--- Extracted entries Enclosed Below ---

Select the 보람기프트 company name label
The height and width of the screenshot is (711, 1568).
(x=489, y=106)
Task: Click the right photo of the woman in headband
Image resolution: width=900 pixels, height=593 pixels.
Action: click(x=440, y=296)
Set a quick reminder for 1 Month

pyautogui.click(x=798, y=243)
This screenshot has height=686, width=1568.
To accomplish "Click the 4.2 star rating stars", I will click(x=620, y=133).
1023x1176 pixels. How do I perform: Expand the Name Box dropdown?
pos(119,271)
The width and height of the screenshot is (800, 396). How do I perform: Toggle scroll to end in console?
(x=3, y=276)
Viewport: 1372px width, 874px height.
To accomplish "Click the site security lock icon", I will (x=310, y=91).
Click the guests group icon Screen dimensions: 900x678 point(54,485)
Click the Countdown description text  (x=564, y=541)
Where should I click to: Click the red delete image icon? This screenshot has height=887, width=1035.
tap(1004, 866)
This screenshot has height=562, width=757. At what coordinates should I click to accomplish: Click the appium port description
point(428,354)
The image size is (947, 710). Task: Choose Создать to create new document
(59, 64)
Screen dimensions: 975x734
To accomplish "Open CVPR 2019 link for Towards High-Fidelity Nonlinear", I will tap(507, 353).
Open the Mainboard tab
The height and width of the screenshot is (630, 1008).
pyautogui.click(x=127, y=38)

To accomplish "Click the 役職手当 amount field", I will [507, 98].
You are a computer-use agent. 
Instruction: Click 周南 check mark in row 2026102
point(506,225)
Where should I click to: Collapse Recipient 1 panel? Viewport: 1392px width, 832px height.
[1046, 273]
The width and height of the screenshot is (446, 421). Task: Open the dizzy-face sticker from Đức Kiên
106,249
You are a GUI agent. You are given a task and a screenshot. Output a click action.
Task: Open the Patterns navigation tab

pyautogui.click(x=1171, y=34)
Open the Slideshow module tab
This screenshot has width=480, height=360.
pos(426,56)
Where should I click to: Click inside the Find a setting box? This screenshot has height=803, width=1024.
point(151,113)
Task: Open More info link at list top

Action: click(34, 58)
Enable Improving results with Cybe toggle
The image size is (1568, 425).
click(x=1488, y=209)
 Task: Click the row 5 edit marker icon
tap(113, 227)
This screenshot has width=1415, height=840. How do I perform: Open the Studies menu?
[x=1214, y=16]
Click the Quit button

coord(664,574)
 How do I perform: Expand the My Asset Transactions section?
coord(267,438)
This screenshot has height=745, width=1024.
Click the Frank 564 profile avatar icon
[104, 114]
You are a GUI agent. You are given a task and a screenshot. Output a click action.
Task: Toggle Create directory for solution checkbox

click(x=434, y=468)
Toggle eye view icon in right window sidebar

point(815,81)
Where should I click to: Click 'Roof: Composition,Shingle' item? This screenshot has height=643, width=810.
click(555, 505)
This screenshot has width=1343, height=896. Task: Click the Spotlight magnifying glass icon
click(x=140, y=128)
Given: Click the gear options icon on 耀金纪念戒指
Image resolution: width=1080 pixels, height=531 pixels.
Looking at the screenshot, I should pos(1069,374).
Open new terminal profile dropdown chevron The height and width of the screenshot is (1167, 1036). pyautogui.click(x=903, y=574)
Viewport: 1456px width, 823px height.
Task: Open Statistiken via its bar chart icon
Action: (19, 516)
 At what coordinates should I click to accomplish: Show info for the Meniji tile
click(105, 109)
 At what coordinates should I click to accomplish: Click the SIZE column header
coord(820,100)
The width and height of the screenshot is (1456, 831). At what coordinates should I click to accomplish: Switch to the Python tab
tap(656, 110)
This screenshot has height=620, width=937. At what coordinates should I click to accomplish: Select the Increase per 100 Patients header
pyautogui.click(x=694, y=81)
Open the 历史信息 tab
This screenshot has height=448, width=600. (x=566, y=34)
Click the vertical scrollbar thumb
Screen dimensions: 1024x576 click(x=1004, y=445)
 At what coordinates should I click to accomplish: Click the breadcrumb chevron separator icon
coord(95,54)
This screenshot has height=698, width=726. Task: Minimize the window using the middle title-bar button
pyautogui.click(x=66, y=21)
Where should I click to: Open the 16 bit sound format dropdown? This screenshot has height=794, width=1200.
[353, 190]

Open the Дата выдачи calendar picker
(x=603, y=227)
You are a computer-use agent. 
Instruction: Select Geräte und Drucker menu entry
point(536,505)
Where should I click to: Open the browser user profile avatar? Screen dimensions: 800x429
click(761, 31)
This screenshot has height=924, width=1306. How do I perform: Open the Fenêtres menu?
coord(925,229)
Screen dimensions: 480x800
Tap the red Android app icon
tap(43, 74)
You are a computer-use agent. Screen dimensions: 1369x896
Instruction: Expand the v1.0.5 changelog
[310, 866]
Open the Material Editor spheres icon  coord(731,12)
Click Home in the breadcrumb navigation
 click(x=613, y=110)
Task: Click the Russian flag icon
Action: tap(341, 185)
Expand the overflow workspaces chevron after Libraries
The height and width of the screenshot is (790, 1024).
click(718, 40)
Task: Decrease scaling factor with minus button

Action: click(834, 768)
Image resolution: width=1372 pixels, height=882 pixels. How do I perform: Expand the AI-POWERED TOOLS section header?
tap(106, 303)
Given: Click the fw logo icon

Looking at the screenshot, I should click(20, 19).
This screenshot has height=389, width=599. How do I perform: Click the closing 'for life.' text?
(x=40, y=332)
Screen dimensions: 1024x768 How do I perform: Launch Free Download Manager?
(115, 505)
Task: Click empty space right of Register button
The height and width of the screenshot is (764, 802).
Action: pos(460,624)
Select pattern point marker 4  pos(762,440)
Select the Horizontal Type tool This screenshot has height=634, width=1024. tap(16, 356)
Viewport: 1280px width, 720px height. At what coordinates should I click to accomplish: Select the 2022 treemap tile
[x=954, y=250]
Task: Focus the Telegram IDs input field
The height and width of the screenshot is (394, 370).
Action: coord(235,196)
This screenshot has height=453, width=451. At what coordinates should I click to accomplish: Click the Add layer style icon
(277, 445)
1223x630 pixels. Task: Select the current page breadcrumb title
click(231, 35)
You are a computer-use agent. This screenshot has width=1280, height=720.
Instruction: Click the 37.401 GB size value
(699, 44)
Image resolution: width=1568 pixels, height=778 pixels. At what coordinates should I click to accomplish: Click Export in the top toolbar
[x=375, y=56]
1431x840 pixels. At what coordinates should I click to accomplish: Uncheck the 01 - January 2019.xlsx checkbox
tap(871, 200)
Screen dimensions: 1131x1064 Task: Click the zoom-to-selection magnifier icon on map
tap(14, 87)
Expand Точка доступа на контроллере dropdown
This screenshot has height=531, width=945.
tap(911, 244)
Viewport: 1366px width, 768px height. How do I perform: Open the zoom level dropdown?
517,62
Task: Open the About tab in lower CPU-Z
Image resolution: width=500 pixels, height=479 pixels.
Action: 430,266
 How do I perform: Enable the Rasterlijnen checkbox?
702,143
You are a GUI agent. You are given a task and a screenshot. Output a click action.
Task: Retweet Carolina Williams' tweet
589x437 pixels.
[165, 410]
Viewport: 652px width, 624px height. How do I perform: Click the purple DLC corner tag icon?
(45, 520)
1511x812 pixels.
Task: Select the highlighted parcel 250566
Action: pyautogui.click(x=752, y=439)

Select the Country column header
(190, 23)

--- End of Enclosed Extracted entries ---

● **Work item**: Could the data above be set down exactly, in full?

● **Reply to the exercise**:
Select the 보람기프트 company name label
The height and width of the screenshot is (711, 1568).
(x=489, y=106)
Task: Click the right photo of the woman in headband
Image resolution: width=900 pixels, height=593 pixels.
Action: click(x=440, y=296)
Set a quick reminder for 1 Month

pyautogui.click(x=798, y=243)
This screenshot has height=686, width=1568.
To accomplish "Click the 4.2 star rating stars", I will click(x=620, y=133).
1023x1176 pixels. How do I perform: Expand the Name Box dropdown?
pos(119,271)
The width and height of the screenshot is (800, 396). How do I perform: Toggle scroll to end in console?
(x=3, y=276)
Viewport: 1372px width, 874px height.
To accomplish "Click the site security lock icon", I will (x=310, y=91).
Click the guests group icon Screen dimensions: 900x678 point(54,485)
Click the Countdown description text  (x=564, y=541)
Where should I click to: Click the red delete image icon? This screenshot has height=887, width=1035.
tap(1004, 866)
This screenshot has height=562, width=757. At what coordinates should I click to accomplish: Click the appium port description
point(428,354)
The image size is (947, 710). Task: Choose Создать to create new document
(59, 64)
Screen dimensions: 975x734
To accomplish "Open CVPR 2019 link for Towards High-Fidelity Nonlinear", I will tap(507, 353).
Open the Mainboard tab
The height and width of the screenshot is (630, 1008).
pyautogui.click(x=127, y=38)

To accomplish "Click the 役職手当 amount field", I will [507, 98].
You are a computer-use agent. 
Instruction: Click 周南 check mark in row 2026102
point(506,225)
Where should I click to: Collapse Recipient 1 panel? Viewport: 1392px width, 832px height.
[1046, 273]
The width and height of the screenshot is (446, 421). Task: Open the dizzy-face sticker from Đức Kiên
106,249
You are a GUI agent. You are given a task and a screenshot. Output a click action.
Task: Open the Patterns navigation tab

pyautogui.click(x=1171, y=34)
Open the Slideshow module tab
This screenshot has width=480, height=360.
pos(426,56)
Where should I click to: Click inside the Find a setting box? This screenshot has height=803, width=1024.
point(151,113)
Task: Open More info link at list top

Action: click(34, 58)
Enable Improving results with Cybe toggle
The image size is (1568, 425).
click(x=1488, y=209)
 Task: Click the row 5 edit marker icon
tap(113, 227)
This screenshot has width=1415, height=840. How do I perform: Open the Studies menu?
[x=1214, y=16]
Click the Quit button

coord(664,574)
 How do I perform: Expand the My Asset Transactions section?
coord(267,438)
This screenshot has height=745, width=1024.
Click the Frank 564 profile avatar icon
[104, 114]
You are a GUI agent. You are given a task and a screenshot. Output a click action.
Task: Toggle Create directory for solution checkbox

click(x=434, y=468)
Toggle eye view icon in right window sidebar

point(815,81)
Where should I click to: Click 'Roof: Composition,Shingle' item? This screenshot has height=643, width=810.
click(555, 505)
This screenshot has width=1343, height=896. Task: Click the Spotlight magnifying glass icon
click(x=140, y=128)
Given: Click the gear options icon on 耀金纪念戒指
Image resolution: width=1080 pixels, height=531 pixels.
Looking at the screenshot, I should pos(1069,374).
Open new terminal profile dropdown chevron The height and width of the screenshot is (1167, 1036). pyautogui.click(x=903, y=574)
Viewport: 1456px width, 823px height.
Task: Open Statistiken via its bar chart icon
Action: (19, 516)
 At what coordinates should I click to accomplish: Show info for the Meniji tile
click(105, 109)
 At what coordinates should I click to accomplish: Click the SIZE column header
coord(820,100)
The width and height of the screenshot is (1456, 831). At what coordinates should I click to accomplish: Switch to the Python tab
tap(656, 110)
This screenshot has height=620, width=937. At what coordinates should I click to accomplish: Select the Increase per 100 Patients header
pyautogui.click(x=694, y=81)
Open the 历史信息 tab
This screenshot has height=448, width=600. (x=566, y=34)
Click the vertical scrollbar thumb
Screen dimensions: 1024x576 click(x=1004, y=445)
 At what coordinates should I click to accomplish: Click the breadcrumb chevron separator icon
coord(95,54)
This screenshot has height=698, width=726. Task: Minimize the window using the middle title-bar button
pyautogui.click(x=66, y=21)
Where should I click to: Open the 16 bit sound format dropdown? This screenshot has height=794, width=1200.
[353, 190]

Open the Дата выдачи calendar picker
(x=603, y=227)
You are a computer-use agent. 
Instruction: Select Geräte und Drucker menu entry
point(536,505)
Where should I click to: Open the browser user profile avatar? Screen dimensions: 800x429
click(761, 31)
This screenshot has height=924, width=1306. How do I perform: Open the Fenêtres menu?
coord(925,229)
Screen dimensions: 480x800
Tap the red Android app icon
tap(43, 74)
You are a computer-use agent. Screen dimensions: 1369x896
Instruction: Expand the v1.0.5 changelog
[310, 866]
Open the Material Editor spheres icon  coord(731,12)
Click Home in the breadcrumb navigation
 click(x=613, y=110)
Task: Click the Russian flag icon
Action: tap(341, 185)
Expand the overflow workspaces chevron after Libraries
The height and width of the screenshot is (790, 1024).
click(718, 40)
Task: Decrease scaling factor with minus button

Action: click(834, 768)
Image resolution: width=1372 pixels, height=882 pixels. How do I perform: Expand the AI-POWERED TOOLS section header?
tap(106, 303)
Given: Click the fw logo icon

Looking at the screenshot, I should click(20, 19).
This screenshot has height=389, width=599. How do I perform: Click the closing 'for life.' text?
(x=40, y=332)
Screen dimensions: 1024x768 How do I perform: Launch Free Download Manager?
(115, 505)
Task: Click empty space right of Register button
The height and width of the screenshot is (764, 802).
Action: pos(460,624)
Select pattern point marker 4  pos(762,440)
Select the Horizontal Type tool This screenshot has height=634, width=1024. tap(16, 356)
Viewport: 1280px width, 720px height. At what coordinates should I click to accomplish: Select the 2022 treemap tile
[x=954, y=250]
Task: Focus the Telegram IDs input field
The height and width of the screenshot is (394, 370).
Action: coord(235,196)
This screenshot has height=453, width=451. At what coordinates should I click to accomplish: Click the Add layer style icon
(277, 445)
1223x630 pixels. Task: Select the current page breadcrumb title
click(231, 35)
You are a computer-use agent. This screenshot has width=1280, height=720.
Instruction: Click the 37.401 GB size value
(699, 44)
Image resolution: width=1568 pixels, height=778 pixels. At what coordinates should I click to accomplish: Click Export in the top toolbar
[x=375, y=56]
1431x840 pixels. At what coordinates should I click to accomplish: Uncheck the 01 - January 2019.xlsx checkbox
tap(871, 200)
Screen dimensions: 1131x1064 Task: Click the zoom-to-selection magnifier icon on map
tap(14, 87)
Expand Точка доступа на контроллере dropdown
This screenshot has height=531, width=945.
tap(911, 244)
Viewport: 1366px width, 768px height. How do I perform: Open the zoom level dropdown?
517,62
Task: Open the About tab in lower CPU-Z
Image resolution: width=500 pixels, height=479 pixels.
Action: 430,266
 How do I perform: Enable the Rasterlijnen checkbox?
702,143
You are a GUI agent. You are given a task and a screenshot. Output a click action.
Task: Retweet Carolina Williams' tweet
589x437 pixels.
[165, 410]
Viewport: 652px width, 624px height. How do I perform: Click the purple DLC corner tag icon?
(45, 520)
1511x812 pixels.
Task: Select the highlighted parcel 250566
Action: pyautogui.click(x=752, y=439)

Select the Country column header
(190, 23)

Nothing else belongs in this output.